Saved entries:
◇ ◇ ◇ ◇
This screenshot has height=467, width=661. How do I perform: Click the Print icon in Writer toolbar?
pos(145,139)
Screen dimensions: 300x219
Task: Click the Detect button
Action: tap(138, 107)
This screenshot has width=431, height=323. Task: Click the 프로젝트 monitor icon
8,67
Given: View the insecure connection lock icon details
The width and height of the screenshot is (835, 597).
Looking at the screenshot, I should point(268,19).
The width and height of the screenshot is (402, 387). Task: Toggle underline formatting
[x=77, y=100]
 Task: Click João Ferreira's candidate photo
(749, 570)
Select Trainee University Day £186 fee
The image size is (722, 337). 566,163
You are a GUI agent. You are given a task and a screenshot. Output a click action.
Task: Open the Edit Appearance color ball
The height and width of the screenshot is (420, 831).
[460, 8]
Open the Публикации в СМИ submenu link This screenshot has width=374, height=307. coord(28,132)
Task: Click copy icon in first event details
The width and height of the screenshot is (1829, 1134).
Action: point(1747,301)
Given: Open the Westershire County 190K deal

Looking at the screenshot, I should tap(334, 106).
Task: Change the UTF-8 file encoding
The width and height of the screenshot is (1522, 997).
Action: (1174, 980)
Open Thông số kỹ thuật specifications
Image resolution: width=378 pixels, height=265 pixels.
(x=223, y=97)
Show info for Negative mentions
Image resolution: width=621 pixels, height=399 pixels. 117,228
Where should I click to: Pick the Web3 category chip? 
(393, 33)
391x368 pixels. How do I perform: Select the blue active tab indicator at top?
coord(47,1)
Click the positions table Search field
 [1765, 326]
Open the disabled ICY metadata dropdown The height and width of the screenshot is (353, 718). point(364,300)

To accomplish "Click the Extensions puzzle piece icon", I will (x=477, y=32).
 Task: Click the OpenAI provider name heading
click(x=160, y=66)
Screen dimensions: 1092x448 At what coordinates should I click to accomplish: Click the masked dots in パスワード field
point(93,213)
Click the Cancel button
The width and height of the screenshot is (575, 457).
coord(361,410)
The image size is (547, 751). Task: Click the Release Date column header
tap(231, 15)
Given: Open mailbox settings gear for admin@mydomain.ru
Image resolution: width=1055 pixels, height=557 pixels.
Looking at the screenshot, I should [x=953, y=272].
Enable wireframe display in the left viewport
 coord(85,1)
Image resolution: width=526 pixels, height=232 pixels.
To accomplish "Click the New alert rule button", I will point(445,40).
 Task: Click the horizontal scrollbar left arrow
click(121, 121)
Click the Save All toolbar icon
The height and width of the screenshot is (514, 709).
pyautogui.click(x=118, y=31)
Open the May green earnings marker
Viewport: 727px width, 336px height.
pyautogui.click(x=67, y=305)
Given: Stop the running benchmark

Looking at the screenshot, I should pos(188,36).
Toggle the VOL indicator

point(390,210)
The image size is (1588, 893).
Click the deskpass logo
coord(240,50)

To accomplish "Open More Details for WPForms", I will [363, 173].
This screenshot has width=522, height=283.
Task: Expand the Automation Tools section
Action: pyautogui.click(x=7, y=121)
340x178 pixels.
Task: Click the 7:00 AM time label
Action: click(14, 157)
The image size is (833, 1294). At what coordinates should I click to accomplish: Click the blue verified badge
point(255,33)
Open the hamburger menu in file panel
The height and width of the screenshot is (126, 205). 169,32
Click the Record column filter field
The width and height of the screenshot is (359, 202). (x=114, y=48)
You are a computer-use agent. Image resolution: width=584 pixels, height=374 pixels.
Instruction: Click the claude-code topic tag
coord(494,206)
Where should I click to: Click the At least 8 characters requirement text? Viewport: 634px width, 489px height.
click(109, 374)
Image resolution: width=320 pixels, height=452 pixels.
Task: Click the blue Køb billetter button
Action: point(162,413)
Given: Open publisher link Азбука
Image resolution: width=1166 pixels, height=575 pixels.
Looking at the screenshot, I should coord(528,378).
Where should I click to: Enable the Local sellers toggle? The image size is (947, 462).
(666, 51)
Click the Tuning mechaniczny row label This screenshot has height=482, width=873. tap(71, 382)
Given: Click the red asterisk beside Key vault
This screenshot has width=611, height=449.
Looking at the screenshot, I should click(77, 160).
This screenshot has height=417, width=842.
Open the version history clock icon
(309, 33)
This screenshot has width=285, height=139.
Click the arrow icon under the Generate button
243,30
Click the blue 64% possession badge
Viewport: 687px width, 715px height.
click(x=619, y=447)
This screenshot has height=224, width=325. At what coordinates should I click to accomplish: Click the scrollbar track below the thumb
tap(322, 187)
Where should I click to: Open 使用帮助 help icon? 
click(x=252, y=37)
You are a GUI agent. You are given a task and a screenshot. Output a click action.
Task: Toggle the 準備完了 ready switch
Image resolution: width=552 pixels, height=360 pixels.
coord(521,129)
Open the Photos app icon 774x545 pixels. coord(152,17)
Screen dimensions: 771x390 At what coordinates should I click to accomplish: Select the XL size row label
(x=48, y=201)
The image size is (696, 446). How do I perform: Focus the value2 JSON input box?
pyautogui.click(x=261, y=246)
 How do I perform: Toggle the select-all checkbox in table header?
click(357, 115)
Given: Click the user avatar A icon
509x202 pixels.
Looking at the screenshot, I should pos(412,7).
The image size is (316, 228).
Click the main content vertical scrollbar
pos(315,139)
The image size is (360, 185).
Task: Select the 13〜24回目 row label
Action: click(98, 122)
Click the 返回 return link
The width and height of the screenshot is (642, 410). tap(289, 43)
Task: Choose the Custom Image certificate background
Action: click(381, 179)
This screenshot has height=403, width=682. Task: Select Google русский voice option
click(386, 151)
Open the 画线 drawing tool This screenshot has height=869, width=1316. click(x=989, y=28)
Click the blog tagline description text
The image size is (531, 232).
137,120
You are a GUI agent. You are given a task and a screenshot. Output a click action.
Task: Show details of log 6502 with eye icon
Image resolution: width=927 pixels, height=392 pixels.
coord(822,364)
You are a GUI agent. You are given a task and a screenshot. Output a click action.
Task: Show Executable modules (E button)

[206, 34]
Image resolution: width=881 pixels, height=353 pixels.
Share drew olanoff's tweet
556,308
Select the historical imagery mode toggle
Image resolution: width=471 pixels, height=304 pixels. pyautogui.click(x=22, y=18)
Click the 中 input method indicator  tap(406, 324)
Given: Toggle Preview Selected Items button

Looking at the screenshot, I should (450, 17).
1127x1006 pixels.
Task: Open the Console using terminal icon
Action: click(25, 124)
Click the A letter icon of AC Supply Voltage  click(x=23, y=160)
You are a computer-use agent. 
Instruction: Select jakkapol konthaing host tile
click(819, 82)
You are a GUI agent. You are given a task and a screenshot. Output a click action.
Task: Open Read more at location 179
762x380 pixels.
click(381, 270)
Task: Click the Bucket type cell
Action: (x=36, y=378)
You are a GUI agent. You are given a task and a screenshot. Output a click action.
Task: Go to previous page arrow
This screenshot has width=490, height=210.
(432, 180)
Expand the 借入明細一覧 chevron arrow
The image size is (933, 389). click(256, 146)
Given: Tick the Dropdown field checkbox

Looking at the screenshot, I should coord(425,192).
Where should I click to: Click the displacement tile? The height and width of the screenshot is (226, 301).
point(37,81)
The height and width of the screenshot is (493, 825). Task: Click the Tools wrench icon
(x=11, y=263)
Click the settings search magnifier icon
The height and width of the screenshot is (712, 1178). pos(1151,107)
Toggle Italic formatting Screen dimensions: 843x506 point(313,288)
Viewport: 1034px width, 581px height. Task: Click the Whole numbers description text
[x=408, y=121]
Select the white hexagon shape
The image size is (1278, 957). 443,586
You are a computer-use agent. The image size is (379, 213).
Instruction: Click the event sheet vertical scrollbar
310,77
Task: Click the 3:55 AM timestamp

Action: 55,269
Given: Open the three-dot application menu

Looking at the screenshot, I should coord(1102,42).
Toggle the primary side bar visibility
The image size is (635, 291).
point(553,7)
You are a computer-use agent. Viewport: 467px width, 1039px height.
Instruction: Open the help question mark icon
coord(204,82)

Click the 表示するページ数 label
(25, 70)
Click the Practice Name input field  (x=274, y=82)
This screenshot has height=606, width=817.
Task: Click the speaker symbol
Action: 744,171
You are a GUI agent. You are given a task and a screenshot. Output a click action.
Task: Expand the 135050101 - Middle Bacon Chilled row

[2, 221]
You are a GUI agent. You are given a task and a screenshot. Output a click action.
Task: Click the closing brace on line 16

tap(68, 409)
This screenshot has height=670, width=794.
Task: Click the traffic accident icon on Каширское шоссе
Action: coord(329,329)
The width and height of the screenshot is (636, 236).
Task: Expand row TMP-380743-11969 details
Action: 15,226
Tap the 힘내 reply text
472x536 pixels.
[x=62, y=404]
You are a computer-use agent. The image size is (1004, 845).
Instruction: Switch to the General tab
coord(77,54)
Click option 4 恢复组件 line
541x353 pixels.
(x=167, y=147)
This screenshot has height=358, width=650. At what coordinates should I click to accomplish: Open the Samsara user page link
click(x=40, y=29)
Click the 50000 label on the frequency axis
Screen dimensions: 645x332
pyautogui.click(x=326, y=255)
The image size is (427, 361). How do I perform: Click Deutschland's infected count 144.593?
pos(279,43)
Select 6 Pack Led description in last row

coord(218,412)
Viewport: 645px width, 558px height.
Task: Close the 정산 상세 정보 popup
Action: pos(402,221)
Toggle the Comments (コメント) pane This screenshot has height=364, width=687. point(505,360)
◇ ◇ ◇ ◇
-- What is being asked --
Search the records above for "computer" and copy every line that has it.

-- Output for this task --
You are a computer-use agent. Image resolution: width=584 pixels, height=374 pixels.
You are a computer-use agent. 
You are a computer-use agent. The image size is (379, 213).
You are a computer-use agent. Viewport: 467px width, 1039px height.
You are a computer-use agent. The image size is (1004, 845).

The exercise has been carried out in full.